Son zamanlarda yollarımızda bir alışkanlık türedi ve bu alışkanlık, ciddi kazalara sebep olabilecek bir tehlike barındırıyor. Hava koşulları normal olduğunda bile sis farlarını açıp gezmek, aslında tasarlandığı amaca aykırı bir kullanım şeklidir. Sis farları, görüş mesafesinin düştüğü karlı ve sisli havalarda kullanılmak üzere tasarlanmıştır. Ancak bu farları sis olmayan açık havalarda kullanmak, karşı yönden gelen sürücülerin gözlerini rahatsız ederek ve görüş mesafesini azaltarak, potansiyel bir tehlike oluşturuyor.
Buna ek olarak, xenon adı verilen standart dışı far ampulleri takmak da benzer bir soruna yol açıyor. Xenon farlarının yarattığı parlaklık, karşıdan gelen sürücülerde geçici körlüğe neden olabiliyor. Bu durum, iki aracın karşılıklı geçişi sırasında, aracın arkasından yola çıkan yayaların görünürlüğünü azaltarak ölümcül kazalara sebebiyet verebiliyor.

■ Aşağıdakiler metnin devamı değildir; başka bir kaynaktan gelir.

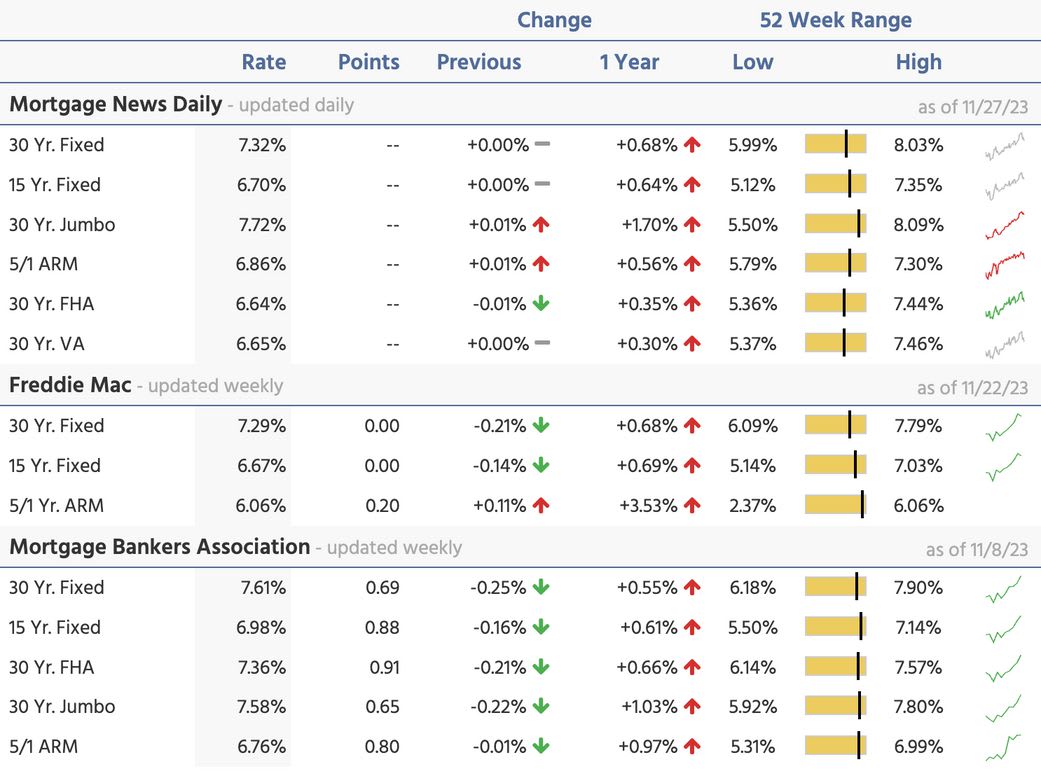
Task: Open Freddie Mac 30 Yr. Fixed sparkline
Action: 1004,426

Burada sorulması gereken önemli bir soru var: Acaba bu araçları üreten, tasarlayan ve teknik hesaplarını yapan mühendislerden daha mı bilgiliyiz? İnsanları rahatsız etmek, en hafif tabirle saygısızlıktır; ancak daha ağır sonuçlar doğurabilecek bir sorumsuzluktur. Kazalara ve ölümlere neden olmanın vicdani sorumlulukları da ayrı bir konudur.

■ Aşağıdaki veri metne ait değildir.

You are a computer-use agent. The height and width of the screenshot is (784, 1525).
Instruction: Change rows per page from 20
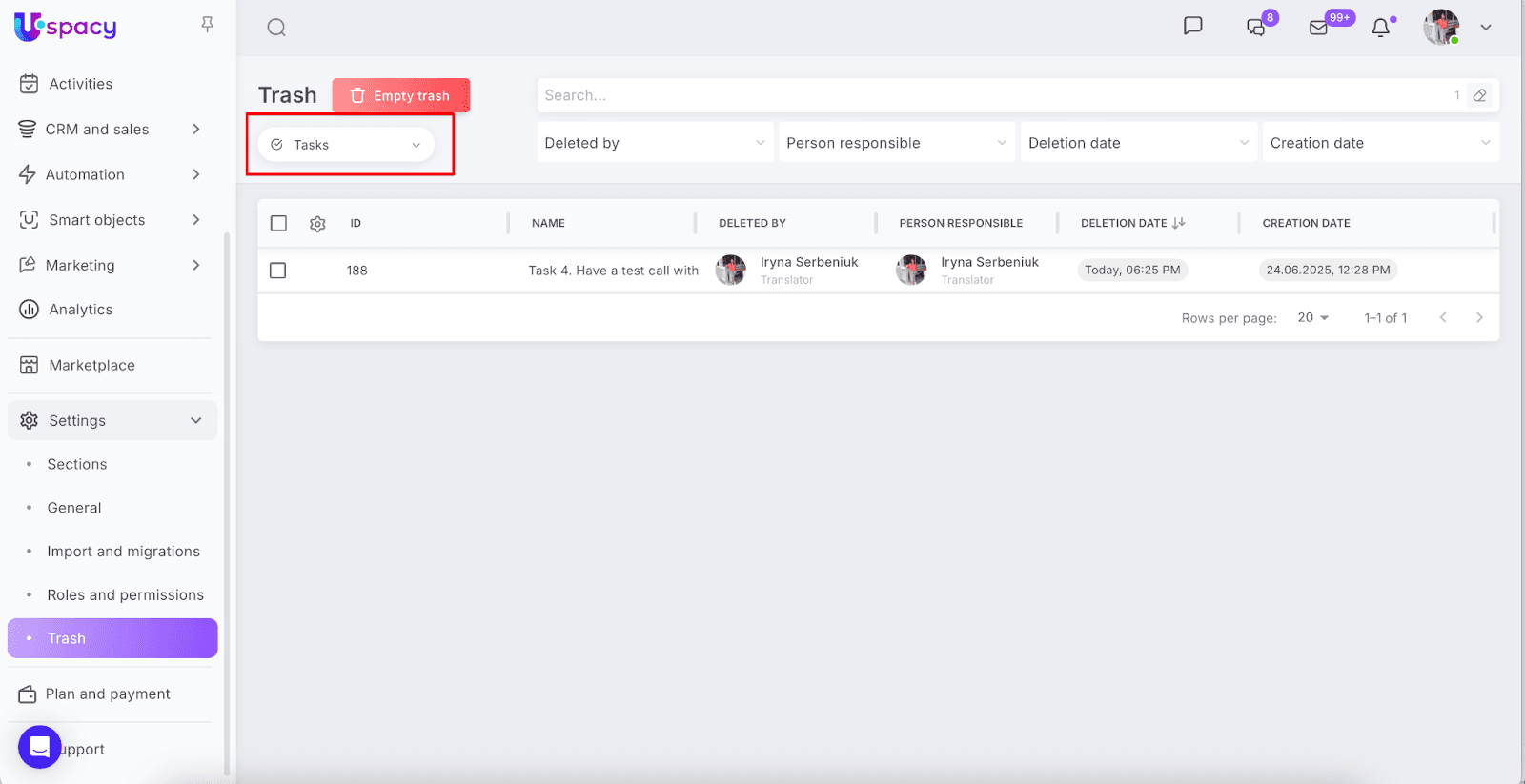click(x=1312, y=318)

Lütfen, başkalarının haklarına, sağlıklarına ve yol güvenliklerine daha fazla saygı gösterelim. Kurallara uyarak, daha sağlıklı ve saygılı bir şekilde yaşayabiliriz. Unutmayalım ki, cezadan daha önemli olan kural, insana saygıdır.

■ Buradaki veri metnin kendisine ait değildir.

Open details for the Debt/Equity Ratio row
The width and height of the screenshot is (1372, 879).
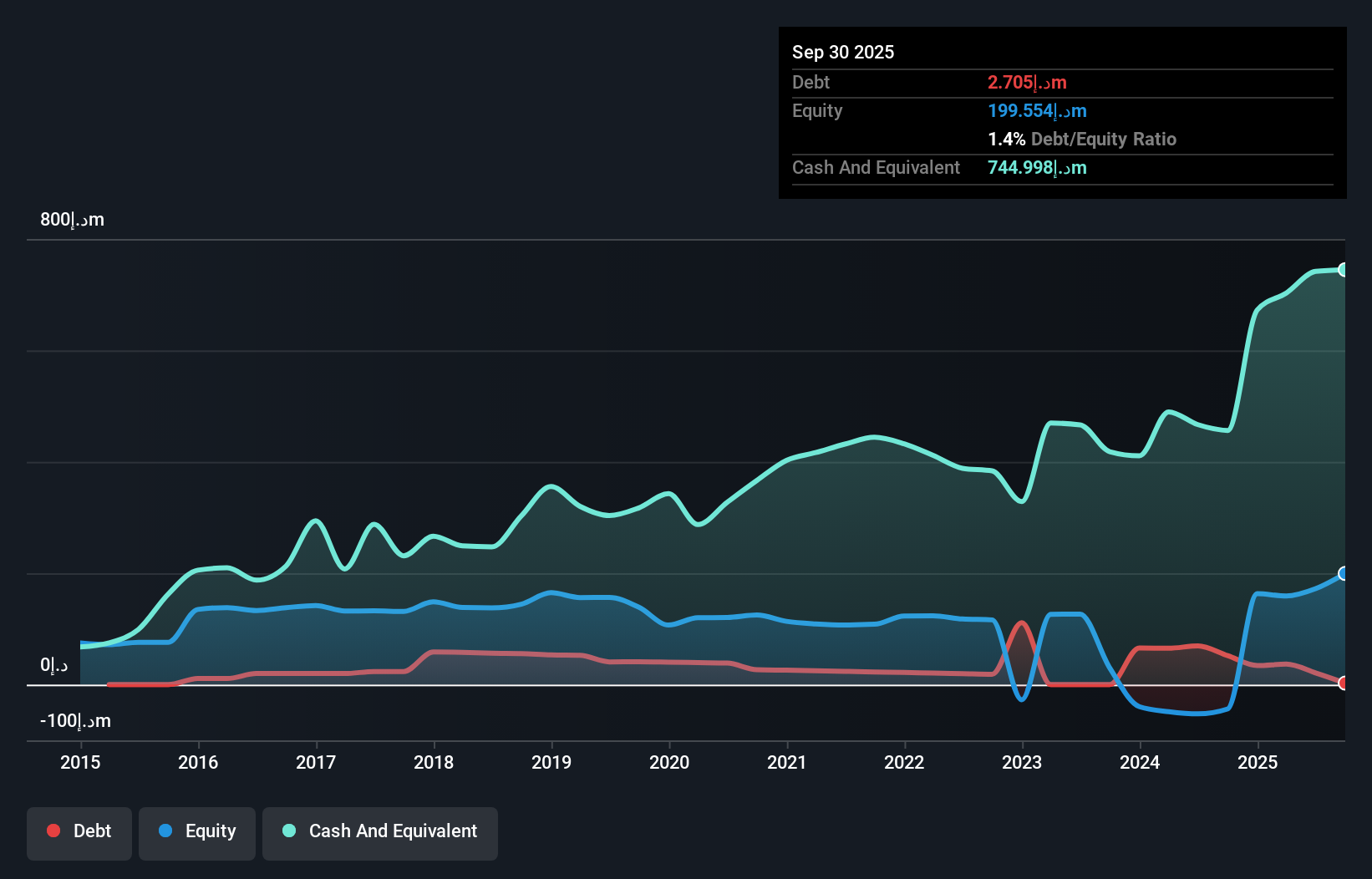pyautogui.click(x=1082, y=139)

Karayolları Kanunu'nun 2918 Sayılı 64/1-b-5 maddesi doğrultusunda, belirtilen esasların dışında ışık kullananlara 196 TL para cezası uygulanmaktadır. Ancak bu cezaların ötesinde, insan hayatına duyulan saygının ve sorumluluğun önemini hiçbir para cezası ölçemez.